- What is expected:
Reproduce each of the following records verbatim, line for line.

- Given data:
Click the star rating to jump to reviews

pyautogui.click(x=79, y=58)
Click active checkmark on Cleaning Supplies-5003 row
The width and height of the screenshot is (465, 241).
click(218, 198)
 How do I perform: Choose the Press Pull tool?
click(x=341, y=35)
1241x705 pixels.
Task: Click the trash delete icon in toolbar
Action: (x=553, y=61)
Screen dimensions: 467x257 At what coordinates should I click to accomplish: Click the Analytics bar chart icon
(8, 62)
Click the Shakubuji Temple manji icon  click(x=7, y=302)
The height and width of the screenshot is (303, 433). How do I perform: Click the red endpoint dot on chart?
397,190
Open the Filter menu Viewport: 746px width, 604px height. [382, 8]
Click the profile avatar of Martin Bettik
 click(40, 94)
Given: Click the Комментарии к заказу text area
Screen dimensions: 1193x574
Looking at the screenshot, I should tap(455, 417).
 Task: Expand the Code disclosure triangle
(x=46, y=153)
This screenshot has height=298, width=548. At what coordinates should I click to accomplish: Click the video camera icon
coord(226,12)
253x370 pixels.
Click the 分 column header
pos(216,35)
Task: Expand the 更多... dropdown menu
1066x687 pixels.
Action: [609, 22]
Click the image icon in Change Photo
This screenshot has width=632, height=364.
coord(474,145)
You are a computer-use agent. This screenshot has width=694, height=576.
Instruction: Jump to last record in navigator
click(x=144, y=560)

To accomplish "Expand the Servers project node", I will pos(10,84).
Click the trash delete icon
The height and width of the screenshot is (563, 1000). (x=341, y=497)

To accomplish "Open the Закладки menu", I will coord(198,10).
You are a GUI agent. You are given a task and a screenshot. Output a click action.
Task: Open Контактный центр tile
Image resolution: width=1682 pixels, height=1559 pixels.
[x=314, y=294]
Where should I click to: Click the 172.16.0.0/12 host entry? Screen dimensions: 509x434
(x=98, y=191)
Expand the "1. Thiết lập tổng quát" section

- The solution:
Click the star rating to jump to reviews

pyautogui.click(x=79, y=58)
Click active checkmark on Cleaning Supplies-5003 row
The width and height of the screenshot is (465, 241).
click(218, 198)
 How do I perform: Choose the Press Pull tool?
click(x=341, y=35)
1241x705 pixels.
Task: Click the trash delete icon in toolbar
Action: (x=553, y=61)
Screen dimensions: 467x257 At what coordinates should I click to accomplish: Click the Analytics bar chart icon
(8, 62)
Click the Shakubuji Temple manji icon  click(x=7, y=302)
The height and width of the screenshot is (303, 433). How do I perform: Click the red endpoint dot on chart?
397,190
Open the Filter menu Viewport: 746px width, 604px height. [382, 8]
Click the profile avatar of Martin Bettik
 click(40, 94)
Given: Click the Комментарии к заказу text area
Screen dimensions: 1193x574
Looking at the screenshot, I should tap(455, 417).
 Task: Expand the Code disclosure triangle
(x=46, y=153)
This screenshot has height=298, width=548. At what coordinates should I click to accomplish: Click the video camera icon
coord(226,12)
253x370 pixels.
Click the 分 column header
pos(216,35)
Task: Expand the 更多... dropdown menu
1066x687 pixels.
Action: [609, 22]
Click the image icon in Change Photo
This screenshot has width=632, height=364.
coord(474,145)
You are a computer-use agent. This screenshot has width=694, height=576.
Instruction: Jump to last record in navigator
click(x=144, y=560)

To accomplish "Expand the Servers project node", I will pos(10,84).
Click the trash delete icon
The height and width of the screenshot is (563, 1000). (x=341, y=497)

To accomplish "Open the Закладки menu", I will coord(198,10).
You are a GUI agent. You are given a task and a screenshot. Output a click action.
Task: Open Контактный центр tile
Image resolution: width=1682 pixels, height=1559 pixels.
[x=314, y=294]
Where should I click to: Click the 172.16.0.0/12 host entry? Screen dimensions: 509x434
(x=98, y=191)
Expand the "1. Thiết lập tổng quát" section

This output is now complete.